- Venue: Oshawa Sports Centre
- Dates: July 20–25
- Competitors: 8 from 8 nations

Medalists
| Gold medal | Caroline Veyre | Canada |
| Silver medal | Dayana Sánchez | Argentina |
| Bronze medal | Victoria Torres | Mexico |
| Bronze medal | Mirquin Sena | Dominican Republic |

= Boxing at the 2015 Pan American Games – Women's lightweight =

The women's lightweight competition of the boxing events at the 2015 Pan American Games in Toronto, Ontario, Canada, was held between the 20 and 25 of July at the Oshawa Sports Centre. The defending champion is Kiria Tapia of Puerto Rico.
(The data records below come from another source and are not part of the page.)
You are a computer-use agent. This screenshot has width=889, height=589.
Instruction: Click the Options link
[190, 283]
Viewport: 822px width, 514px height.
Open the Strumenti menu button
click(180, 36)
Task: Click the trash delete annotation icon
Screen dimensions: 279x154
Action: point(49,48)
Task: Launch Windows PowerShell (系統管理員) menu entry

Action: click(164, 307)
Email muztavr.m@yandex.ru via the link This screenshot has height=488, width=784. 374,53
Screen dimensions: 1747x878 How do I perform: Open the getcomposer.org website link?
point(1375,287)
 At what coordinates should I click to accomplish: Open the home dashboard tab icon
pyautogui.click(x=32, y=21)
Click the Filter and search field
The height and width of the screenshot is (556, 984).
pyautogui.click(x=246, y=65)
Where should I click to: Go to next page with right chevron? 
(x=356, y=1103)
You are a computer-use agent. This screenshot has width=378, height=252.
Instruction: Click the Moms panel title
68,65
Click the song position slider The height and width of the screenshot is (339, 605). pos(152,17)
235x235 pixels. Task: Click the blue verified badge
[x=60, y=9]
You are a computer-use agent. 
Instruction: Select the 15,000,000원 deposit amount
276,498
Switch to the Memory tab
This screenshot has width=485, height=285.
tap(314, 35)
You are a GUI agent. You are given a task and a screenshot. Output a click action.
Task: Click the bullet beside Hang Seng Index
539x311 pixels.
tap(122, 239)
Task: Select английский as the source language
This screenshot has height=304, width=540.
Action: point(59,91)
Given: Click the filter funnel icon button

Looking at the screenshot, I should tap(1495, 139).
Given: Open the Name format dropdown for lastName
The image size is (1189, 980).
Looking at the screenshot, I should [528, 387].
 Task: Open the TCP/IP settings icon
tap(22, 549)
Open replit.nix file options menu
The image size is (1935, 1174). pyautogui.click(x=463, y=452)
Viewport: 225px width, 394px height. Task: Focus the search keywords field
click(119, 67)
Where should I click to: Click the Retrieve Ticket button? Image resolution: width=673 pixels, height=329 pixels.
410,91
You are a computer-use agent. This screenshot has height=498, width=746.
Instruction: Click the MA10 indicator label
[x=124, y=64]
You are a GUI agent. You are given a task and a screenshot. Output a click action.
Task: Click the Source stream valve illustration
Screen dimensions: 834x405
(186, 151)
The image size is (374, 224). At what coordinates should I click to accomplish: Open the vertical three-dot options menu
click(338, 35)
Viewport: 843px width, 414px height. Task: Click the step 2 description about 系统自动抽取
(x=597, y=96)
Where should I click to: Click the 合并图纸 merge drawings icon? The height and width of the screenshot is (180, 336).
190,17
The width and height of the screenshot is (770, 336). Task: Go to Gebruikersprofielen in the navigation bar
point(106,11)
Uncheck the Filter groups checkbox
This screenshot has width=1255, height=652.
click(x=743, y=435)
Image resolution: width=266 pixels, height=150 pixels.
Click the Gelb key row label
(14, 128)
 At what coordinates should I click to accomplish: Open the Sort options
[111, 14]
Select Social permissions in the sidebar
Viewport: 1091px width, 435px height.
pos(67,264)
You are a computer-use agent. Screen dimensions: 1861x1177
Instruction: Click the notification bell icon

Lightweights is limited to those boxers weighing less than or equal to 60 kilograms.

Like all Pan American boxing events, the competition is a straight single-elimination tournament. Both semifinal losers are awarded bronze medals, so no boxers compete again after their first loss. Bouts consist of a 3 rounds "10-point must" scoring system used in the pro game, where the winner of each round must be awarded 10 points and the loser a lesser amount. AIBA officials are waiting to see how things go in the men's game before making a decision to take headgear off women fighters. Five judges scored each bout. The winner will be the boxer who scored the most at the end of the match.